If you have a medical expert who was not a treating physician, it is usually to confirm issues related to the claimed injury.  Among other things, this expert could be asked to form opinions about the extent of the claimed injury, the permanency of the claimed injury, or the causation of the claimed injury.

Sometimes, however, these experts run into problems in their professional careers that could spill over into an unrelated lawsuit.  Recently, a group of physicians were disciplined by the Maryland Board of Physicians.  One of the doctors consented to an Order, which was also a public document, for a fine of $25,000 and probation for a minimum of three years with terms and conditions, including training.  This punishment was a result of findings that he failed to meet the standard of care, failed to keep adequate medical records, and grossly over-utilized health care services.  Whenever this physician has been questioned about his disciplinary action, he refuses to answer the questions.

In Maryland, “[e]xcept by the express stipulation and consent of all parties to a proceeding before the Board, . . . [a]ny order passed by the Board or disciplinary panel is not admissible in evidence.”   Md. Code Ann., Health Occ. (“HO”) Art., § 14-410.  The Order was a consent order and, therefore, “by the express stipulation and consent of all parties.”  This should confirm the admissibility of the Order regarding this physician’s disciplinary action in future lawsuits.

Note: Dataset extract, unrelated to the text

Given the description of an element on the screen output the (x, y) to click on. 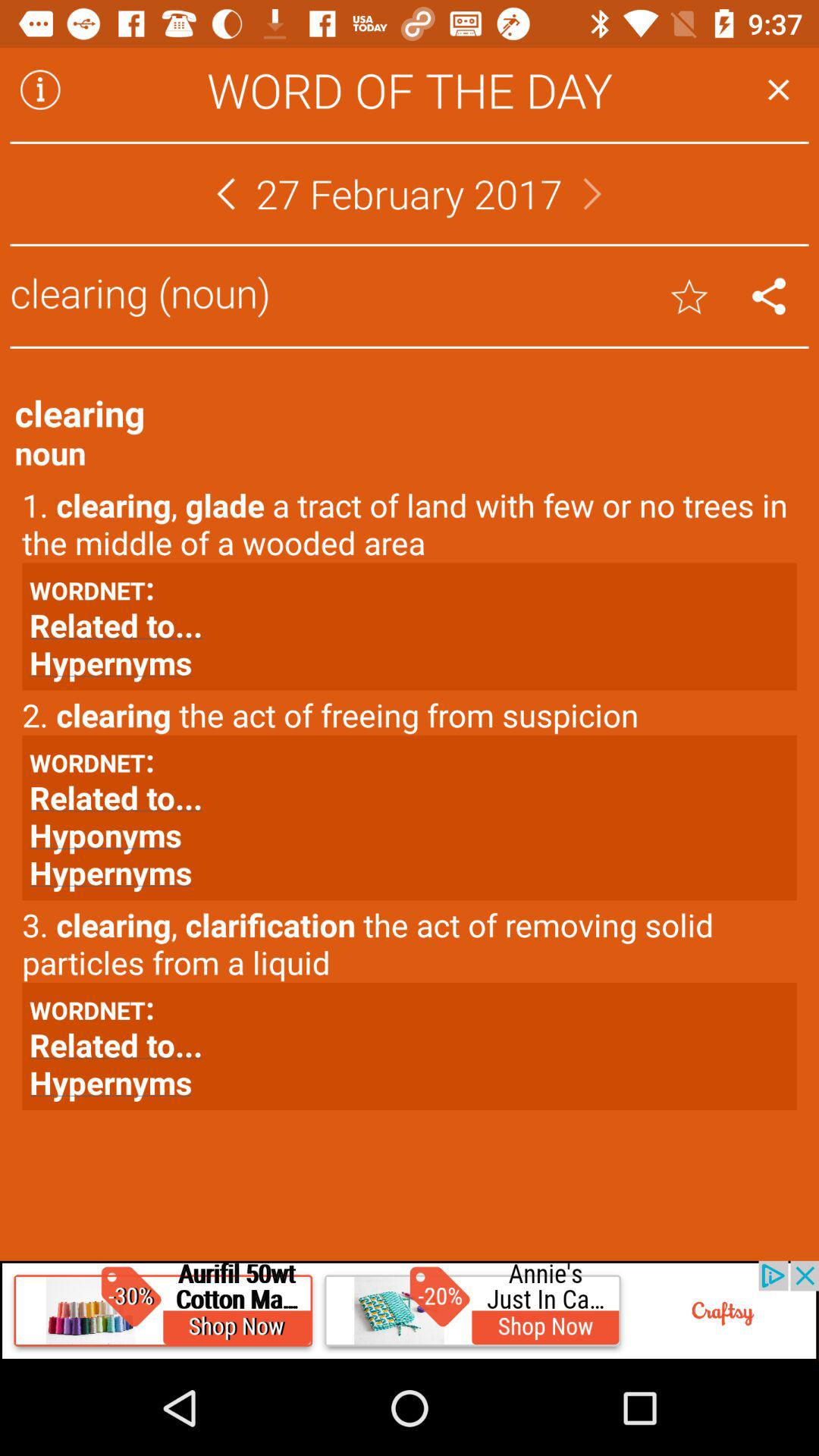
go back (225, 193)
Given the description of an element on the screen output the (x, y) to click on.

But this is not how the Court of Special Appeals sees it.  In Pepsi Bottling Grp. v. Plummer, 226 Md. App. 460 (2016), the Court held that “the General Assembly did not intend that doctors who have been the target of Board proceedings could be compelled to provide testimonial evidence about the disciplinary proceedings even though all documentary evidence regarding the action of the Board is protected by the privilege in HO § 14-410(a).”  Id. at 478.  The Court further held “that there is no exception to the privilege that permits evidence of an adverse ruling of the Board to be used for cross-examination or impeachment of a physician who is testifying as an expert witness.”  Id. at 480 (emphasis added).

This issue will likely come up in several trial courts in the coming years and will be revisited by our Court of Special Appeals.  There are legitimate arguments that this information is relevant and admissible.  First, this was consent order and it is public record, which seems to fall squarely within the statutory exception.

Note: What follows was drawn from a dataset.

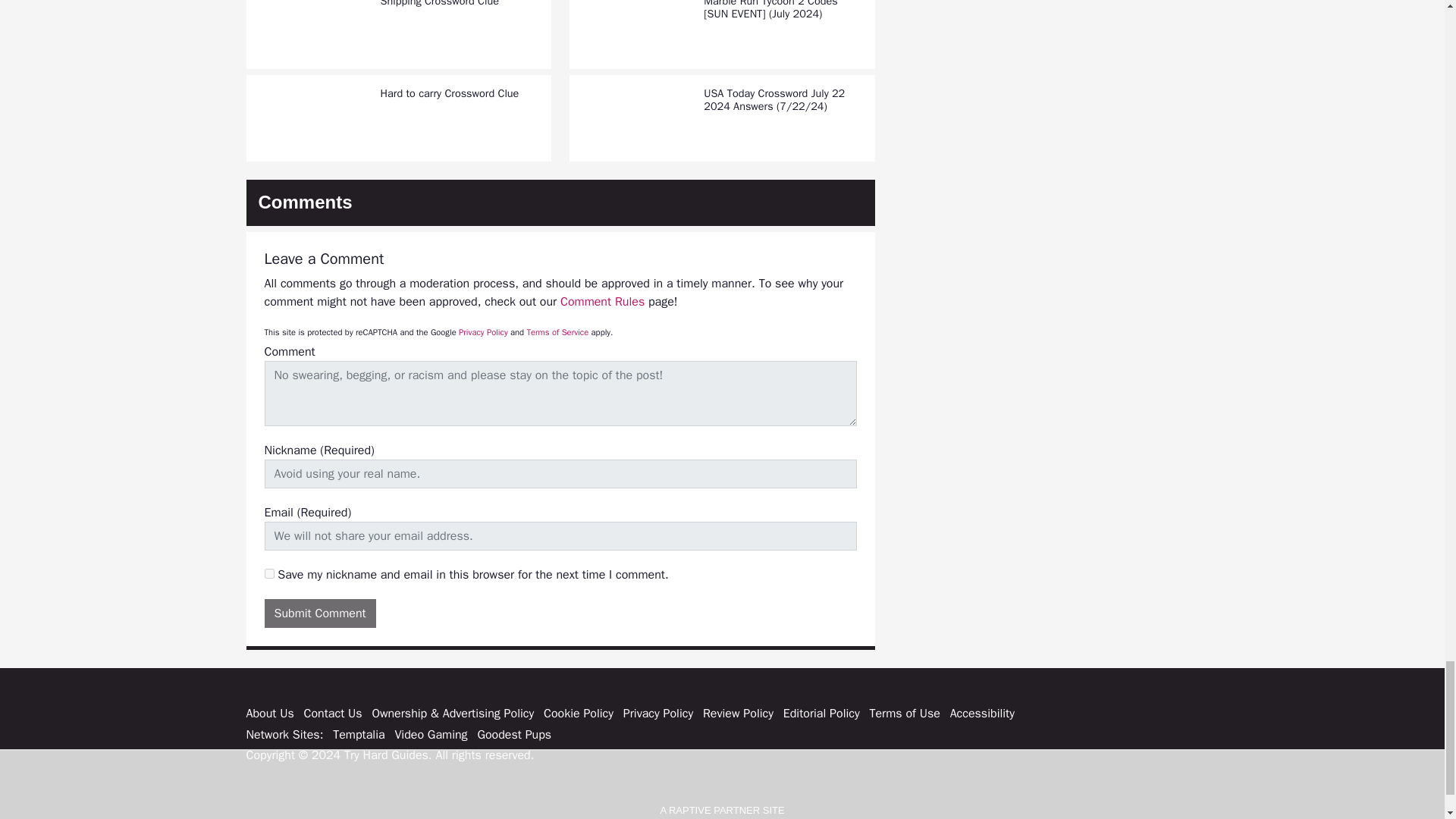
Submit Comment (319, 613)
on (268, 573)
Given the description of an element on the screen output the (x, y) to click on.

Furthermore, this consent order relates to the physician’s credentials.  The status of any physician’s license is relevant to the credentials of the testifying expert.  The past negative marks are just as relevant as the past accolades, which, I can assure you, will be discussed ad nauseam during voir dire.

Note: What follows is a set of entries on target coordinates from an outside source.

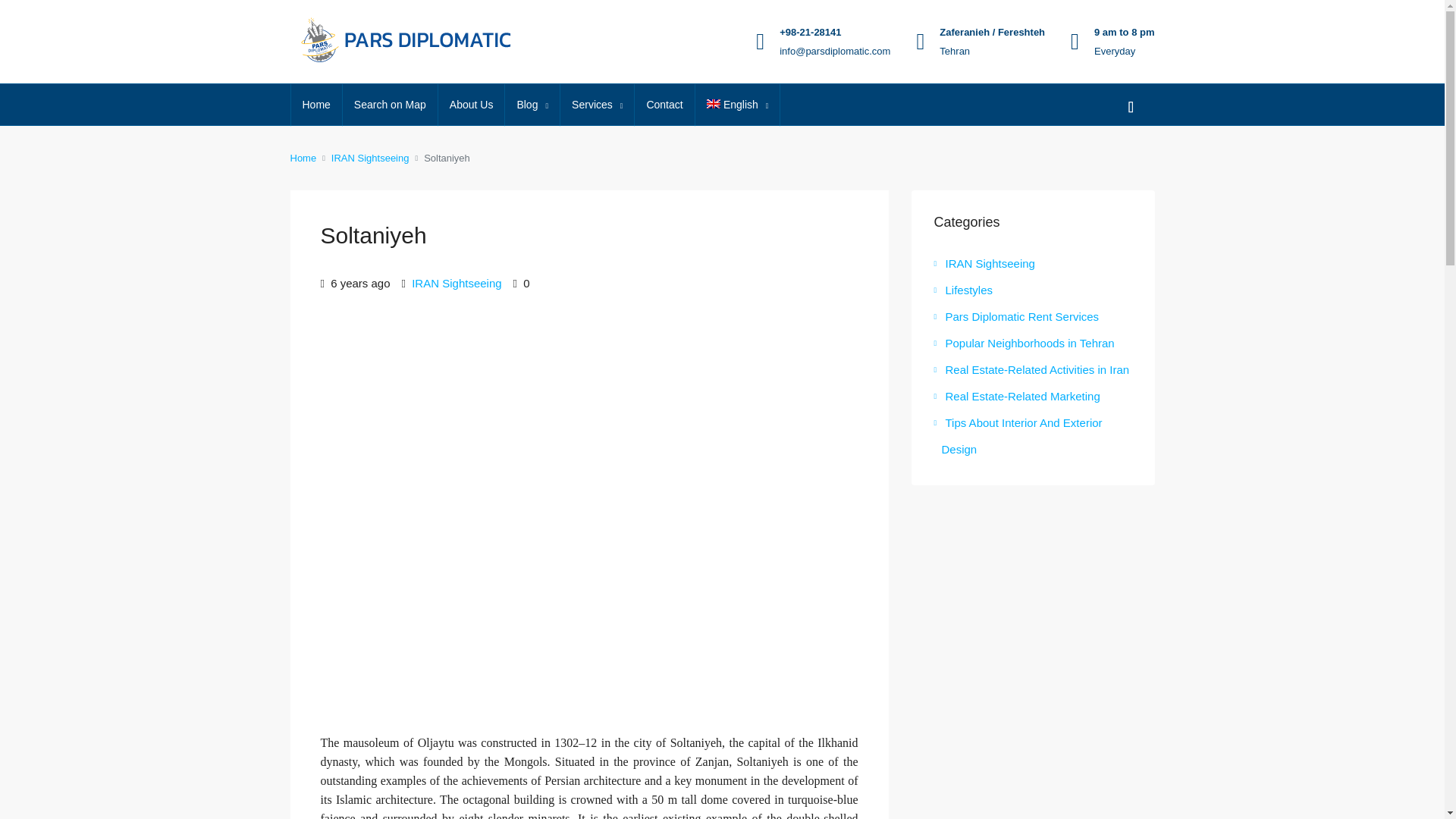
Blog (532, 105)
Search on Map (390, 104)
About Us (471, 104)
English (737, 105)
Contact (664, 104)
Home (316, 104)
English (737, 105)
Services (596, 105)
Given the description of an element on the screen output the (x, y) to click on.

The credibility of all witnesses, expert or not, is also admissible for impeachment purposes.  Pursuant to Maryland Rule 5-608, “[t]he court may permit any witness to be examined regarding the witness’s own prior conduct that did not result in a conviction but that the court finds probative of a character trait of truthfulness.”  This physician’s consented-to conduct directly calls into question his character for truthfulness.  His past conduct should not be protected simply because he is a physician.  In this context, he is a witness and is subject to the same rules of evidence as all other witnesses.

To be sure this question is properly resolved before too many cases are decided, the legislature or Court of Appeals should take action to give finality to the question of whether this evidence is admissible for a finder-of-fact to consider at trial.